Here, phylogenetic features refer to SIFT score, normalized site entropy and change in residue frequency.

Free energy change of hydropathy associated with amino acid replacements in TM regions

Free energy changes associated with variations in TM regions were evaluated using the transfer free energies based on the GES hydrophobicity scale. Supplementary Figure 2S shows the frequency distribution of variations as a function of change in free energy of hydropathy. The change in free energy of hydropathy owing to neutral variations is small, varying predominantly between 0 and 2 kcal/mol. However, a substantial number of disease-causing variations also have similar destabilizing/stabilizing free energy changes. Therefore, small changes in free energy values do not allow the classification of an amino acid variation as either neutral or disease-causing. Substitutions that are highly destabilizing (>8 kcal/mol) are always associated with disease-causing variations, as seen in Supplementary Figure 2S. Overall, the dbSNPs in GPCR proteins have a similar distribution as neutral variations.

Change in side-chain volumes

The changes in the volume occupied by different side-chains were evaluated to see whether there was any correlation to disease-causing mutations versus neutral variations. Logistic regression analysis indicates that absolute volume change has a modest predictive value in differentiating between disease-causing and neutral variations (data shown in Table 4). The changes in hydrophobicity accompanying the substitution of one amino acid by another were evaluated to see whether it would be a useful feature to distinguish between disease-causing and neutral variations. Logistic regression analysis indicates that change in hydrophobicity also has a modest predictive value in differentiating between disease-causing and neutral variations (data shown in Table 4). The amino acid frequencies of the two amino acid variants at a given position were calculated directly from the alignments generated by SIFT. Figure 2 shows the histogram of change in residue frequency for the two benchmark datasets and the dbSNP dataset. When the ‘change in residue frequency’ is small (values close to 0), the amino acid variations corresponding to these values tend to be neutral variations. In contrast, a large portion of disease-causing mutations are associated with big values of ‘change in residue frequency’. This distribution shows that SNPs in dbSNP are more similar to neutral SNPs than disease-causing mutations.

Figure 2

Histogram of change in residue frequency for the disease-causing, neutral and dbSNP variation datasets. The absolute value of change in residue frequency is shown.
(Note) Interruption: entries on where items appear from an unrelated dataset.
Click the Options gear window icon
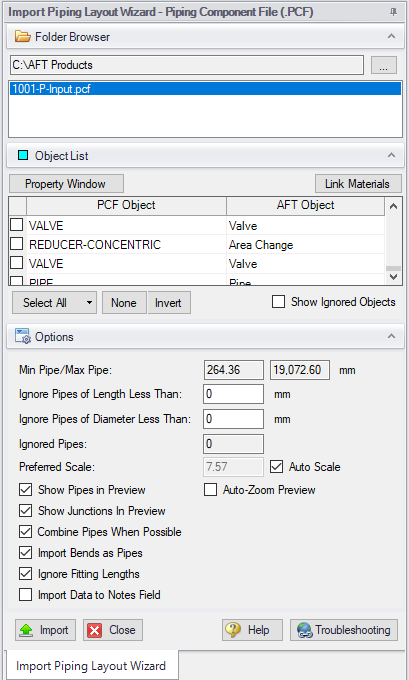This screenshot has width=409, height=680. point(23,337)
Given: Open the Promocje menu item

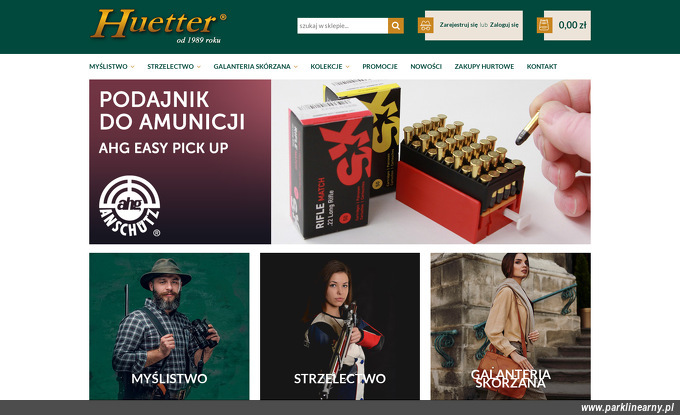Looking at the screenshot, I should [x=380, y=66].
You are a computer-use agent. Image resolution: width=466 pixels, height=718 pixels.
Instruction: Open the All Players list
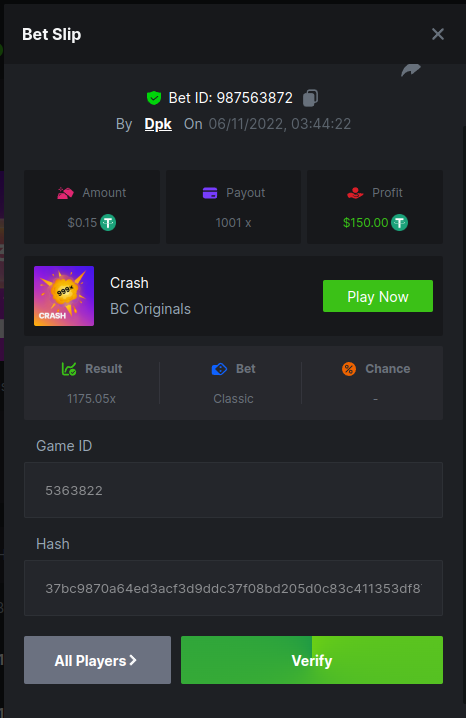pos(98,660)
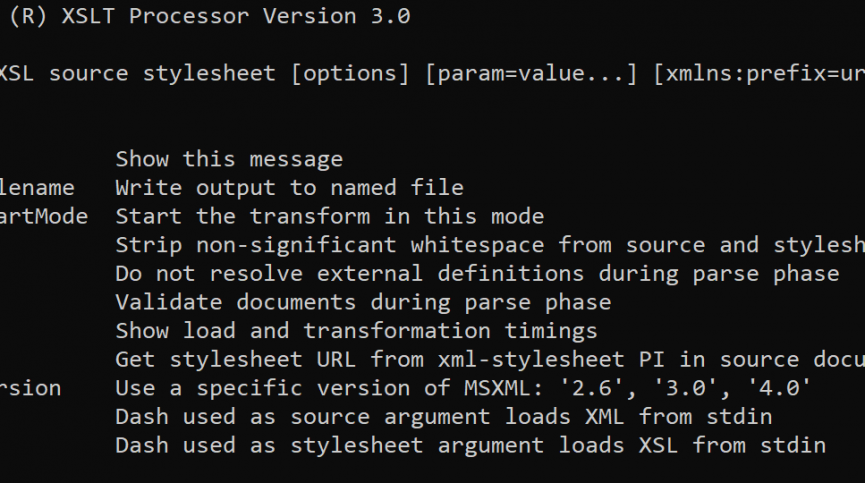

The black bars represent disease variations, white bars indicate neutral variations and the shaded bars are dbSNP variations.

While all the above features used to evaluate amino acid variations are based on simple physicochemical parameters, we also analyzed the relationship between sequence conservation and the effect of variations in highly conserved positions using SIFT. Ng and Henikoff (13,14) have developed a tool called SIFT to identify conserved positions that may be critical for protein function using MSA. SIFT scores were used to assess the two control datasets, disease-causing and neutral variations in GPCRs, Of the 284 disease-causing mutations, SIFT predicted 213 mutations to be deleterious. Thus, SIFT correctly identified 75% of disease-causing mutations as intolerant substitutions. In the case of neutral variations, the performance of SIFT was even better. SIFT predicts 94% of neutral variations to be tolerant substitutions. SIFT did not score 1 disease mutation and 3 neutral variations. SIFT was used to assess the dbSNPs in GPCRs. Based on SIFT scores, 74.8% of SNPs in GPCRs from the dbSNP database are neutral variations. Thus, only 25.2% of SNPs are predicted to be deleterious substitutions. Figure 3 shows the distribution of normalized site entropy scores for disease mutations, neutral variations and SNPs in dbSNP. Clearly, the distribution of disease-causing mutations is different from neutral variations. Neutral variations are associated with a peak at a normalized site entropy value of −1, whereas the normalized site entropy values associated with disease mutations are spread over a range of values, most of which are >0.25. As with most other features described so far, the distribution of SNPs in dbSNP is very similar to neutral variations.

Figure 3

Frequency distribution of normalized site entropy values for the disease-causing, neutral and dbSNP variation datasets. The black bars represent disease variations, white bars indicate neutral variations and the shaded bars are dbSNP variations.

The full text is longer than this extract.